Gradient descent optimization I am trying to understand gradient descent optimization in ML(machine learning) algorithms. I understand that there's a cost function—where the aim is to minimize the error $\hat y-y$. In a scenario where weights $w_1, w_2$ are being optimized to give the minimum error, and partial derivatives are being used, does it change both $w_1$ and $w_2$ in each step or is it a combination (e.g., in few iterations only $w_1$ is changed and when $w_1$ isn't reducing the error any more, the derivative starts with $w_2$)? The application could be a linear regression model, a logistic regression model, or boosting algorithms. 
 A: 
When the optimization does occur through partial derivatives, in each turn does it change both w1 and w2 or is it a combination like in few iterations only w1 is changed and when w1 isn't reducing the error more, the derivative starts with w2 - to reach the local minima?

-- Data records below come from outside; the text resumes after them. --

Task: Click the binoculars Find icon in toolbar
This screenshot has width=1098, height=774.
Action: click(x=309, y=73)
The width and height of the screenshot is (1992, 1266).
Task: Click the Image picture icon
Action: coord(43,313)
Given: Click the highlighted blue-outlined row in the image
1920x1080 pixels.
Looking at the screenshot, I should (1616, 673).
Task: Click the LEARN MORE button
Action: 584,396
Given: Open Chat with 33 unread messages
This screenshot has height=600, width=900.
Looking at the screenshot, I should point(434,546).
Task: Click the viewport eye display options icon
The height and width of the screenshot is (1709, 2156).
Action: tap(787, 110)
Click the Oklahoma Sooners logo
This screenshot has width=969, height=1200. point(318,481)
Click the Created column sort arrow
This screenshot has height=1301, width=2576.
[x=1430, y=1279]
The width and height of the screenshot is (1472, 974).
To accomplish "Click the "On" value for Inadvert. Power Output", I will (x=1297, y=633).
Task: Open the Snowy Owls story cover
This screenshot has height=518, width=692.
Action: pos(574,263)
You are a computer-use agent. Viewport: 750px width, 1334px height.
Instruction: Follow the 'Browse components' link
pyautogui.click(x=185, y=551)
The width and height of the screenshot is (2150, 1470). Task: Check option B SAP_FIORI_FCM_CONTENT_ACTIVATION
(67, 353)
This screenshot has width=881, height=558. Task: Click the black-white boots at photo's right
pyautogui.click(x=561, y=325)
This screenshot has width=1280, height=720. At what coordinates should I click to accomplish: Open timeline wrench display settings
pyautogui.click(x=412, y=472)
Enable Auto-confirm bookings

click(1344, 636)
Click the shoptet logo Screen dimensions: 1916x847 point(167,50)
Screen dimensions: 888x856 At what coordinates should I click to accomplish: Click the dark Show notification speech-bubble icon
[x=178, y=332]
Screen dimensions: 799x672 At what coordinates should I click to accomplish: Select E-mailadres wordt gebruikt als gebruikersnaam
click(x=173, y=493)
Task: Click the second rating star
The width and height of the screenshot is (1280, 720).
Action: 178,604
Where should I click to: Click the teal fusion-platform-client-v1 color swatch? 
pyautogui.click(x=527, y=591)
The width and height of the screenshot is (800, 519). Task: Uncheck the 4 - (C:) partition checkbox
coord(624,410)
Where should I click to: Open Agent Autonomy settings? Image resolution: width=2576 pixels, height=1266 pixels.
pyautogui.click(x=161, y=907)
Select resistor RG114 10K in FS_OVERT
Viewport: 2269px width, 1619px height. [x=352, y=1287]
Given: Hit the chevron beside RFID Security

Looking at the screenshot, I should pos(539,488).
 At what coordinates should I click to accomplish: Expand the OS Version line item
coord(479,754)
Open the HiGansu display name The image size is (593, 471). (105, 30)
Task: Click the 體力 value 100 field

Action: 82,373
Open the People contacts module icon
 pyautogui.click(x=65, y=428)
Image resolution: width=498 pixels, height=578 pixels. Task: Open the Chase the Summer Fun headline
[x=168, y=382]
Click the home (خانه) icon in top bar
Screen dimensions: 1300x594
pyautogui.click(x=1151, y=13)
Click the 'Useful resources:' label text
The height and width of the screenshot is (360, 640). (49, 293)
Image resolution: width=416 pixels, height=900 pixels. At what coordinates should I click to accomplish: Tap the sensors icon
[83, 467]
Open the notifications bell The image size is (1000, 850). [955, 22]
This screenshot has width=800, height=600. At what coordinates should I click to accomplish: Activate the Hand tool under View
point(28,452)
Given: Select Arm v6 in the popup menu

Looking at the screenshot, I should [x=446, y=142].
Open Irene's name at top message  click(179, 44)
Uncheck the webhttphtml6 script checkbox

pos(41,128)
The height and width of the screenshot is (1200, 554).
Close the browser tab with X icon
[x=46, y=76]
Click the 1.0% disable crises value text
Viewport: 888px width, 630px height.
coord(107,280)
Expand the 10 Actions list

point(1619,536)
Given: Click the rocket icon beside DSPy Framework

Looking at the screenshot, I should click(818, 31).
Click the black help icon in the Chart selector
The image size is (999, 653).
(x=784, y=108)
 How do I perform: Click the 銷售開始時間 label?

In each iteration, the algorithm will change all weights at the same time based on gradient vector. In fact, the gradient is a vector. The length of the gradient is as same as number of the weights in the model.
On the other hand, changing one parameter at a time did exist and it is called coordinate decent algorithm, which is a type of gradient free optimization algorithm. In practice, it may not work as well as gradient based algorithm.
Here is an interesting answer on gradient free algorithm
Is it possible to train a neural network without backpropagation?
A: Gradient decent is applied to both w1 and w2 for each iteration. During each iteration, the parameters updated according to the gradients. They would likely have different partial derivative.
Check here.
A: Gradient descent updates all parameters at each step. You can see this in the update rule:
$$
w^{(t+1)}=w^{(t)} - \eta\nabla f\left(w^{(t)}\right).
$$
Since the gradient of the loss function $\nabla f(w)$ is vector-valued with dimension matching that of $w$, all parameters are updated at each iteration. 
The learning rate $\eta$ is a positive number that re-scales the gradient. Taking too large a step can endlessly bounce you across the loss surface with no improvement in your loss function; too small a step can mean tediously slow progress towards the optimum.
Although you could estimate linear regression parameters using gradient descent, it's not a good idea.
Likewise, there are better ways to estimate logistic regression coefficients.
A: The aim of gradient descent is to minimize the cost function.  This minimization is achieved by adjusting weights, for your case w1 and w2.  In general there could be n such weights.  
Gradient descent is done in the following way:


*

*initialize weights randomly.

*compute the cost function and gradient with initialized weights.

*update weigths:
    It might happen that the gradient is O for some weights, in that case 
    those weights doesn't show any change after updating.
    for example:  Let say gradient is [1,0]  the W2 will remain 
    unchanged.

*check the cost function with updated weights, if the decrement is acceptable enough continue the iterations else terminate. 


while updating weights which weight ( W1 or W2) gets changed is entirely decided by gradient. All the weights get updated ( some weights might not change based on gradient).